4 Vitamin B 12 This patient exhibits symptoms of vitamin B12 deficiency anemia, characterized by the symptoms described, and should receive vitamin B 12. Symptoms of folic acid deficiency anemia are similar, but folic acid deficiency anemia does not cause neurologic symptoms. Unless the underlying deficiency of B 12 is addressed, giving iron will not be effective, since B 12 is necessary for synthesizing red blood cells. Steroids are typically given for immunodeficiency anemia.

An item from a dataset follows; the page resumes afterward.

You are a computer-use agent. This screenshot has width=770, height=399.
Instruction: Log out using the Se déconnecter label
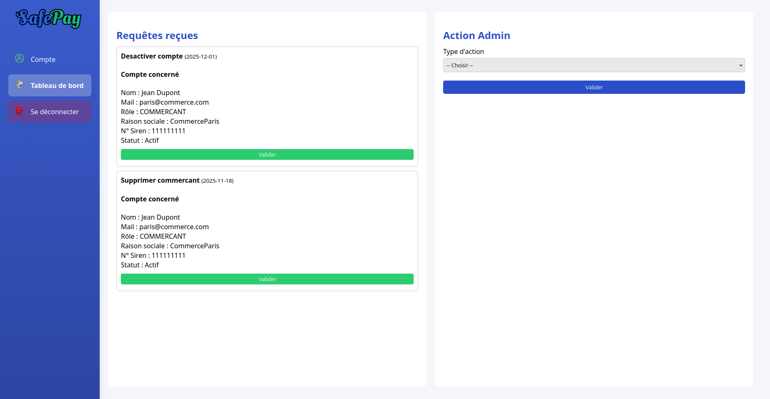pyautogui.click(x=54, y=112)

While performing an admission assessment on a 55-year-old woman, the nurse notes a serum hemoglobin level that indicates anemia. What does the nurse ask this patient about first? 1 If she consumes red meat regularly 2 If she is still having menstrual periods 3 Whether she takes a vitamin supplement 4 Whether she has noticed blood in her stools

4 Whether she has noticed blood in her stools Any adult with iron deficiency should be evaluated for abnormal bleeding, especially from the gastrointestinal tract, so the nurse should ask about blood in her stools. Dietary intake of iron should be assessed, but this is a less common cause of iron deficiency anemia. Blood loss from periods is not as likely in an older woman. A vitamin B 12 deficiency results in pernicious anemia, so asking whether she takes a vitamin supplement is important, but still does not address how she got anemia.

Which type of transfusion requires more stringent monitoring every 15 minutes throughout the transfusion? 1 Plasma transfusions 2 Platelet transfusions 3 Red blood cell transfusions 4 White blood cell transfusions

4 White blood cell transfusions Strict monitoring is required for every 15 minutes for up to 60 minutes throughout a white blood cell transfusion because white blood cells contain many antigens that may react with the recipient immune system. During plasma transfusions, the first 15 minutes are crucial. A platelet transfusion is done when the platelet count is below 10,000 mm 3. The vital signs should be monitored during the first 15 minutes and again after the transfusion. During red blood cell transfusion, the patient should be monitored for hemolytic reactions for the first 15 to 30 minutes.